Location
- Mountsteven Avenue Peterborough, Cambridgeshire, PE4 6HX England 52°36′27″N 00°16′07″W﻿ / ﻿52.60750°N 0.26861°W

Information
- Type: Academy
- Established: 2007
- Local authority: Peterborough
- Trust: Thomas Deacon Education Trust
- Specialist: Arts
- Department for Education URN: 145051 Tables
- Ofsted: Reports
- Principal: Mark Taylor
- Gender: Mixed
- Age: 11 to 18
- Enrolment: 1645
- Website: http://www.qka.education/

= Queen Katharine Academy =

The Queen Katharine Academy (formerly The Voyager Academy and The Voyager School) is a secondary school with academy status in Peterborough in the United Kingdom. The school was formed in 2007 by the amalgamation of Walton Community School and Bretton Woods Community School.

== Development ==
The development of The Voyager School began in September 2003 when consultation began on the £100 million transformation of secondary schools in Peterborough. Four schools were planned for the city and seven schools would be refurbished or expanded.

In 2004, the decision to create these new schools and to close both Walton Community School and Bretton Woods Community School was made. Both schools were to be merged to form The Voyager School, with £26 million of investment.

In January 2005, the headteacher of TVS was announced, Hugh Howe. He would oversee the development and then become the headteacher when the school opened in September 2007. He was known for having improved new and failing schools.

In February 2005, the building contractor for what was then called North School was debated. The city decided on Bouygues Education/Mills group, a French company, well known for its educational building project, to begin construction in March 2006.

In March 2006 the Voyager School launched its bid to become Peterborough's first Media Arts College. The bid offered local businesses the opportunity of helping the school achieve the £50,000 sponsorship necessary to draw on government funding of £1 million.

The predecessor schools held transition events to promote team building, leadership and innovate skills. The first of these in February 2007 was used to create the Voyager School Senior Executive Group (SEG), a form of student leadership within the school where a group of six students would work to create and manage the leadership scheme of The Voyager with Deputy Headteacher, Jane Mullan.

The Voyager School achieved Media Arts Status in January–February 2007 following an application to the Department for Education and Skills.

In the summer of 2016, the school partnered with the Thomas Deacon Academy to form the Thomas Deacon Academy Education Trust. In 2017, the school announced a name change to Queen Katharine Academy.

==School performance==

In 2008 the school received its first sets of results. The A-Level results were good, but only 23% of students achieved the benchmark of 5 GCSE passes at A*–C including English and mathematics.
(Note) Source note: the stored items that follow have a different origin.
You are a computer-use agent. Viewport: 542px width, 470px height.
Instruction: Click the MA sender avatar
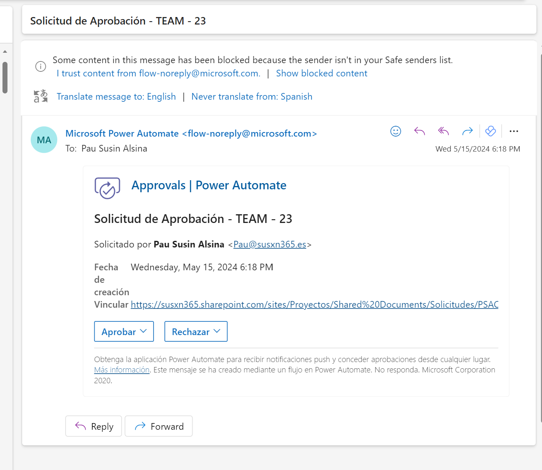pos(44,140)
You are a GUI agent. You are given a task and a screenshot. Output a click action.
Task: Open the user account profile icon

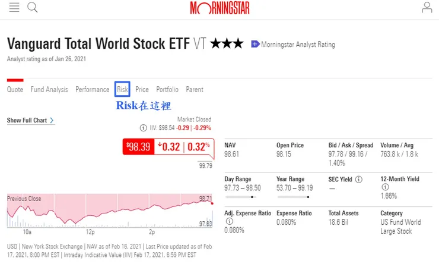[x=427, y=7]
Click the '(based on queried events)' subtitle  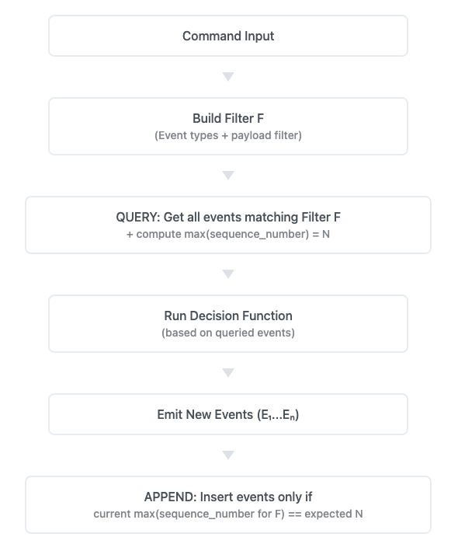(x=228, y=333)
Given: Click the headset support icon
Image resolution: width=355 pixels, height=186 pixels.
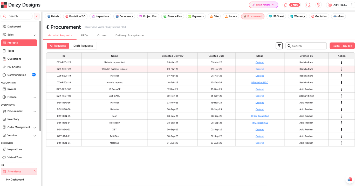Looking at the screenshot, I should pos(308,5).
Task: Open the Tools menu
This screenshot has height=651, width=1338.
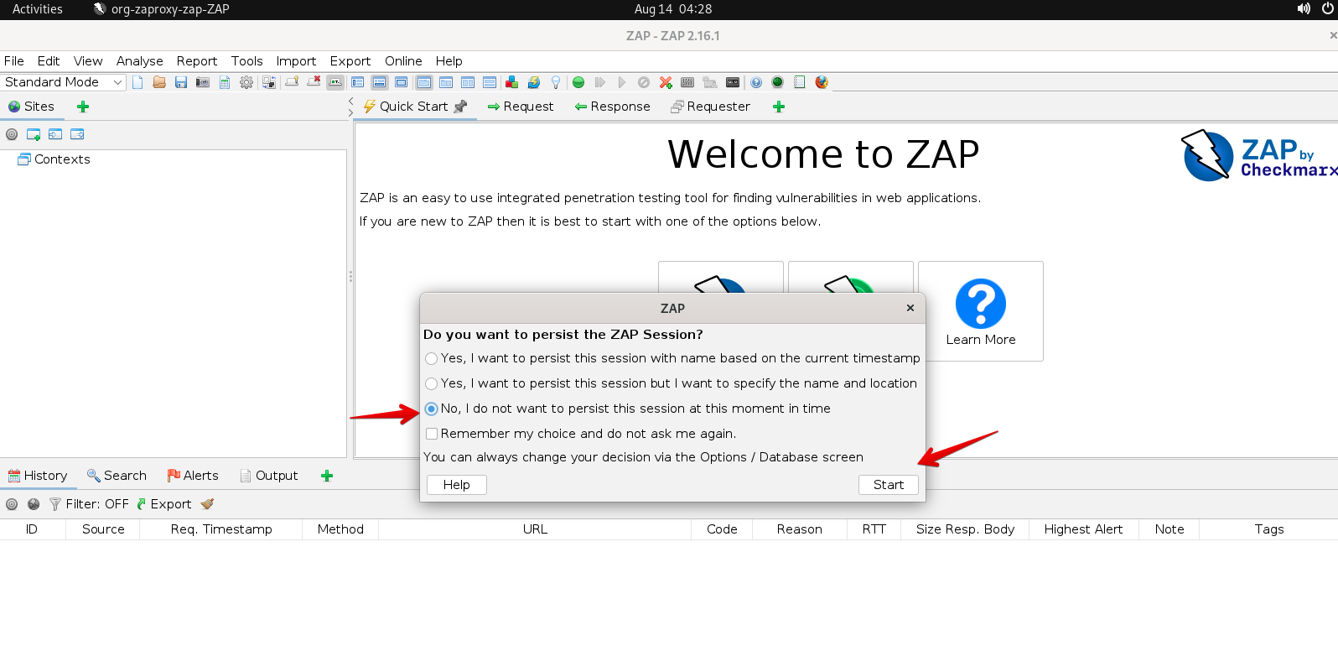Action: point(246,61)
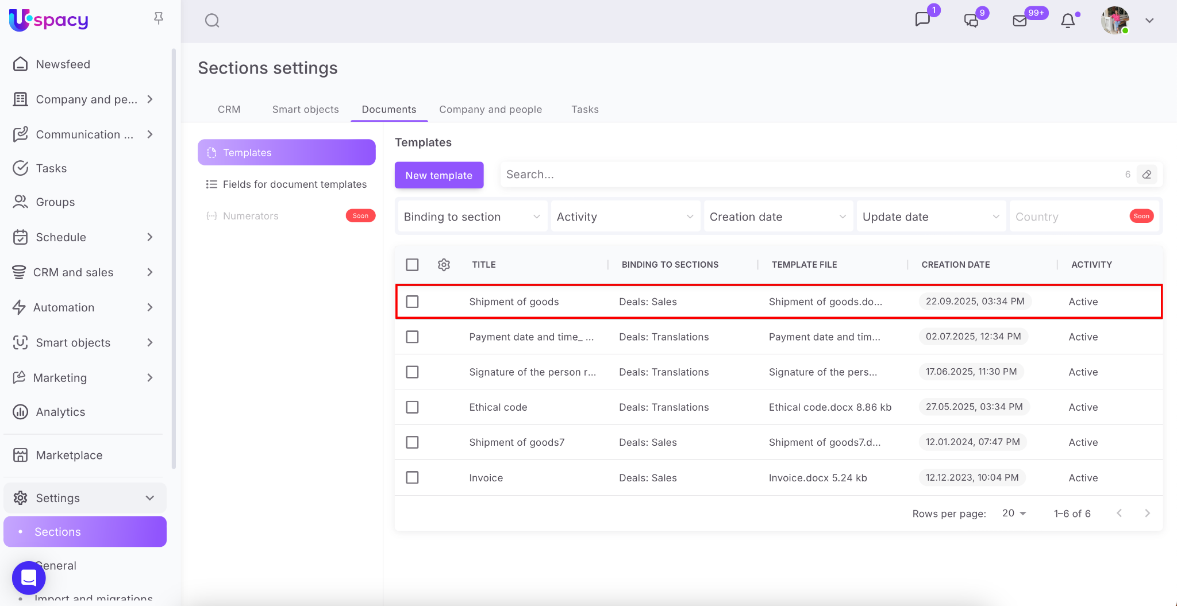This screenshot has width=1177, height=606.
Task: Clear filters with the eraser icon
Action: 1147,175
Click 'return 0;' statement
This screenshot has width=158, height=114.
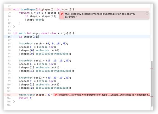pos(26,98)
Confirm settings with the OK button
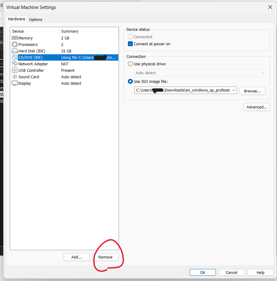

A report in the Evening Telegraph suggested the school had been given 12 months to improve.

However, the school's first Ofsted inspection in November 2008 noted several good features of the school, and stated that the school had created the effective management needed to overcome a legacy of low achievement at the predecessor schools.

As of 2025, the school's last inspection by Ofsted was in March 2025, with judgements of:

- Quality of education: Inadequate
- Behaviour and attitudes: Inadequate
- Personal development: Requires Improvement
- Leadership and management: Requires Improvement
- Sixth form provision: Good

As the school "was judged to require significant improvement", it was issued a termination warning notice following this inspection.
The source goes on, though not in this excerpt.